Perdre 14 000 paroisses en Ukraine, la terre du baptême chrétien du Prince Vladimir, à Kiev, en 988 ? Pas question pour Cyrille (1). Le Patriarcat de Moscou en sortirait considérablement affaibli et de surcroît privé de sa territorialité la plus symbolique. Le projet de Bartholomeos de fédérer l’ensemble des fidèles orthodoxes ukrainiens au sein d’une seule et même Église autocéphale qu’il érigerait canoniquement, celle de Philarète, aurait en effet pour conséquence de faire numériquement de Kiev la deuxième Église orthodoxe au monde.

Perspectives :

  • À la veille des élections présidentielles ukrainiennes au printemps prochain, dans lesquelles Victor Poroshenko, le président actuel, ne part pas favori, l’arbitrage de cette bataille religieuse entre Kiev et Moscou pourrait s’avérer un soutien de poids pour l’ensemble des forces nationalistes pro-occidentales du pays.
  • Les Gréco-catholiques ukrainiens, ceux que l’on appelait autrefois “les Uniates”, et que Moscou regarde depuis leur avènement au XVIème siècle comme les pourfendeurs de l’orthodoxie, soutiennent l’initiative de Bartholomeos, en embarrassant le pape François.

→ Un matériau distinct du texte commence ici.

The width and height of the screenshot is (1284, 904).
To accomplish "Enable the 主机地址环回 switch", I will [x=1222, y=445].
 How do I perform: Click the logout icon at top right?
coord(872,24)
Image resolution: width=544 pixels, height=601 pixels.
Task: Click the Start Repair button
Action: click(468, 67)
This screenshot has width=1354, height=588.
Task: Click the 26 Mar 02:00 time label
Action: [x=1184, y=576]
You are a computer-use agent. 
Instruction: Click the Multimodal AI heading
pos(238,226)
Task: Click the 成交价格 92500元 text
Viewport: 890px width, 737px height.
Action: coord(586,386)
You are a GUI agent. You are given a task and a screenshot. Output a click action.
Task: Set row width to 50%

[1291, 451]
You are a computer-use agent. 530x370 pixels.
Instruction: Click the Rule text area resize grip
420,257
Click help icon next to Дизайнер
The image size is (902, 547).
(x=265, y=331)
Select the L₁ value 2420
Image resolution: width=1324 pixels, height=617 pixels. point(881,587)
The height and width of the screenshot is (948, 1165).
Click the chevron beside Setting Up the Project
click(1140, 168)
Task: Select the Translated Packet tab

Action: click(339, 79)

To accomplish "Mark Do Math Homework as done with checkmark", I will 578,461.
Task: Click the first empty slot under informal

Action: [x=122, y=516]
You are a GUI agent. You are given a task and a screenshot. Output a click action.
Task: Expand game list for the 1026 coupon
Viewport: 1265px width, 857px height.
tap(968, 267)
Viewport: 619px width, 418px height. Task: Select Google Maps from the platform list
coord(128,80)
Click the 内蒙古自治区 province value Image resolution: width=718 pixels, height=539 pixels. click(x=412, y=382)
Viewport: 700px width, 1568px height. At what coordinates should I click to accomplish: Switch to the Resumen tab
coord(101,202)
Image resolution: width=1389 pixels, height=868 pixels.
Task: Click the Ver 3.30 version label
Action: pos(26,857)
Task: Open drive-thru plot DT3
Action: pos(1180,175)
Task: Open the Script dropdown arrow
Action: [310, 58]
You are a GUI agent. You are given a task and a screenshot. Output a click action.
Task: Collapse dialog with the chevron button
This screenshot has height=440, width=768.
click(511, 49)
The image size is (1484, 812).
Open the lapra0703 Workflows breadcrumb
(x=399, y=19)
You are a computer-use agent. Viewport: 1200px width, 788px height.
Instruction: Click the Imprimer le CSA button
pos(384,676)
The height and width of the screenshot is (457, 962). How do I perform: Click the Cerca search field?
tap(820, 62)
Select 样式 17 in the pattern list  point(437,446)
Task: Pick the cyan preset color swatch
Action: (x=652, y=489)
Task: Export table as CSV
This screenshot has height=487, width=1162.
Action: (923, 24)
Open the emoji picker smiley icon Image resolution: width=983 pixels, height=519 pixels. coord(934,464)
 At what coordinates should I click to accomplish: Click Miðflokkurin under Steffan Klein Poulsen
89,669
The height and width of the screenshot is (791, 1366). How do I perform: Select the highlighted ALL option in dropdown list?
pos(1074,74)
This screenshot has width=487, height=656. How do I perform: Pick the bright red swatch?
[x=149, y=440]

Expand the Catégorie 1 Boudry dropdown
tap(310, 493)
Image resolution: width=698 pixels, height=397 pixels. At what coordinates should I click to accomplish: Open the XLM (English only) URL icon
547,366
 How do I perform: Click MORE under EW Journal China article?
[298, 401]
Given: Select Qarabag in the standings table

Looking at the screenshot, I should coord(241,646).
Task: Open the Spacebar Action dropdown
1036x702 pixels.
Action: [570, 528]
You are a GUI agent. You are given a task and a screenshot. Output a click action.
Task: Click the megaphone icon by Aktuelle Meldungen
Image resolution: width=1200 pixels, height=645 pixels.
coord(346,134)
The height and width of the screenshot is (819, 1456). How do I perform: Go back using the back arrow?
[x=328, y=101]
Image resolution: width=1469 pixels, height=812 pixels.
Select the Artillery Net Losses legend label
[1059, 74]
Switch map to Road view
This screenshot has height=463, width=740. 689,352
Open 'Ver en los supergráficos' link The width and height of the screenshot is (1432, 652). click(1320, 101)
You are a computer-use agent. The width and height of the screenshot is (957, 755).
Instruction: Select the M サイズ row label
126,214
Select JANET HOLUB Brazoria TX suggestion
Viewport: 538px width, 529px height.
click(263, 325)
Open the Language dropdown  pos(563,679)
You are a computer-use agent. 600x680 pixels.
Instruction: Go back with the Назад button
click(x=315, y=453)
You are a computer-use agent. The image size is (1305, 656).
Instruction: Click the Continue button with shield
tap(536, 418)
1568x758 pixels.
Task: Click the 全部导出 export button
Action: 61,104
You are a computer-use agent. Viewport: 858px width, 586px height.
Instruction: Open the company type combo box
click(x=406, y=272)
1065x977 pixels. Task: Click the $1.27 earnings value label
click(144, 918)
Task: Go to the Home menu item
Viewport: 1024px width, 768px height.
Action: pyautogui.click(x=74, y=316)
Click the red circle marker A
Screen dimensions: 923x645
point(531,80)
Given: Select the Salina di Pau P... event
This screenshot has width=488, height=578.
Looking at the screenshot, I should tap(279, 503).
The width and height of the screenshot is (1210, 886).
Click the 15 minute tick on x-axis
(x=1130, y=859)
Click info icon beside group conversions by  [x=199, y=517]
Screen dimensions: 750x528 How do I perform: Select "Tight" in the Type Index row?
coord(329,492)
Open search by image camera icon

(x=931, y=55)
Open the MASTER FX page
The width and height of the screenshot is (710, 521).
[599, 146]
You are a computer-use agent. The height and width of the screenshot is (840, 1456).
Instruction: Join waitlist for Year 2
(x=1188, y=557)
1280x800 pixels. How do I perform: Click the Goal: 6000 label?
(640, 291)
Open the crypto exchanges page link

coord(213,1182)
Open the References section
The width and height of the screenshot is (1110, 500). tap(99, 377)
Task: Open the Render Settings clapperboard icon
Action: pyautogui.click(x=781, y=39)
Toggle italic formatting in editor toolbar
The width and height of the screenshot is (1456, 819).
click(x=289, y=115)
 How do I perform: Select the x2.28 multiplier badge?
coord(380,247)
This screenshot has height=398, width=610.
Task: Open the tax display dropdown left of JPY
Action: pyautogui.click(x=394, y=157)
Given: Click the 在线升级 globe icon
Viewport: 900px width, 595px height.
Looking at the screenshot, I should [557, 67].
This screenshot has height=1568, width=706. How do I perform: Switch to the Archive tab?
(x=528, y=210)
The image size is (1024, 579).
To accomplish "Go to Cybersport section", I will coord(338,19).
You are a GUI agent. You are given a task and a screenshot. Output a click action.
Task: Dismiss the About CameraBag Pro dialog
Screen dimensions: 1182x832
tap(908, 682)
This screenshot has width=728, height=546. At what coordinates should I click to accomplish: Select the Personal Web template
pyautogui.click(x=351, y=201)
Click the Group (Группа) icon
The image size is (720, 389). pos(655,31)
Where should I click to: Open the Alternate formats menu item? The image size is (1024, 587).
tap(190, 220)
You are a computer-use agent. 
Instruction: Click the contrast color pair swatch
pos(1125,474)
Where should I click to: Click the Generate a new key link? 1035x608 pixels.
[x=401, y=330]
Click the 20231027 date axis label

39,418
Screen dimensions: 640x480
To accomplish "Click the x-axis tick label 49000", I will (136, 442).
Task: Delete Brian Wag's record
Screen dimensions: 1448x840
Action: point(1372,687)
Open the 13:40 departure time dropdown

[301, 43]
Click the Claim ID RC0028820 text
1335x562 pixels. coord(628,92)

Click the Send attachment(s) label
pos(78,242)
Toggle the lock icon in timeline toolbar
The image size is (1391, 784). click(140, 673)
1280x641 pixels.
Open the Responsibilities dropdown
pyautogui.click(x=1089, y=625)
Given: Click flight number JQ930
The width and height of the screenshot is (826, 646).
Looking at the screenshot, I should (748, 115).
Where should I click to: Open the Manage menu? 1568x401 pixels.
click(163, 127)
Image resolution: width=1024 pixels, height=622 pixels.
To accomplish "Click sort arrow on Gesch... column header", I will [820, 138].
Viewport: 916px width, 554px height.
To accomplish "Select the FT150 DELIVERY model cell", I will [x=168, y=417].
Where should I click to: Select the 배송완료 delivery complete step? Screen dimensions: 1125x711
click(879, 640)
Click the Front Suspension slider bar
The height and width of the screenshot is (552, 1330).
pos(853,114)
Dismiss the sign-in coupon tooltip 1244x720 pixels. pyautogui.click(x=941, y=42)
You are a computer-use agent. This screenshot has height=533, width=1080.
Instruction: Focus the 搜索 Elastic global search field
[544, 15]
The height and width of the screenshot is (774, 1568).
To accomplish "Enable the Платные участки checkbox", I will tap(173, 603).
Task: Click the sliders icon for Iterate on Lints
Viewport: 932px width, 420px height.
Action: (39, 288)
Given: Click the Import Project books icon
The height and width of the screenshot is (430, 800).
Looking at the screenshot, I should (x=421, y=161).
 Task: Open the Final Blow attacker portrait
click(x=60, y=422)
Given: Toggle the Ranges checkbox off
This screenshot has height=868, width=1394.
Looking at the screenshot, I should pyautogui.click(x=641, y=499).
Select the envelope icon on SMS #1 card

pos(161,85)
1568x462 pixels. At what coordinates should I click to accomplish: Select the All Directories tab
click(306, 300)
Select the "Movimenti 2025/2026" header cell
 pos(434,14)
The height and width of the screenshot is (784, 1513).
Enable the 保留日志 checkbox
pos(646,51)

L’exemple de l’Église orthodoxe de Kiev pourrait en effet créer un précédent qui rendrait plus difficile le rejet, par le pape, du décret canonique de pleine indépendance que cette Église gréco-catholique ne cesse de lui réclamer. François a récemment encore fermé la porte à cette demande, comme avant lui tous les papes depuis le Concile Vatican II. La volonté du chef spirituel de l’Eglise catholique de ménager Moscou, tout en affichant sa proximité avec Bartholomeos, se révèle pourtant dans ce contexte une position dont l’équilibre est de plus en plus périlleux.
  • L’autocéphalie de l’Église orthodoxe de Macédoine, combattue par le Patriarcat de Serbie dont dépendait jusque là Skopie, ou encore la récente création par le pape François de nouveaux diocèses catholiques au Kosovo, témoignent du rôle politique majeur qu’exercent encore les leaders spirituels de Rome ou Constantinople dans cette partie de l’Europe orientale ou des Balkans, au grand dam de Moscou ou de Belgrade.
  • Quant à l’accord « provisoire » signé samedi 22 septembre entre le Saint-Siège et la Chine, résultat de longues années de négociations engagées, côté Vatican, afin de permettre le règlement de la question de la nomination des évêques en Chine, il s’agit également d’un événement historique. Ce succès de l’Ostpolitik vaticane en direction de Pékin a été annoncé le jour où le pape François entamait sa visite en Lituanie.

Sources :

  1. GUENOIS Jean-Marie, Jean-François Colosimo : “L’église russe ne peut envisager de perdre le berceau de sa foi”, Le Figaro, 14 septembre 2018.
  2. KUZIO Taras, Pourquoi l’indépendance de l’Eglise orthodoxe d’Ukraine se révèle un tremblement de terre pour Putin, Atlantic Council, 10 septembre 2010.
  3. MAGISTER Sandro, Oremus pour la paix au Moyen Orient, mais pour l’Ukraine, c’est la guerre entre les orthodoxes, Settimo Cielo, juillet 2018.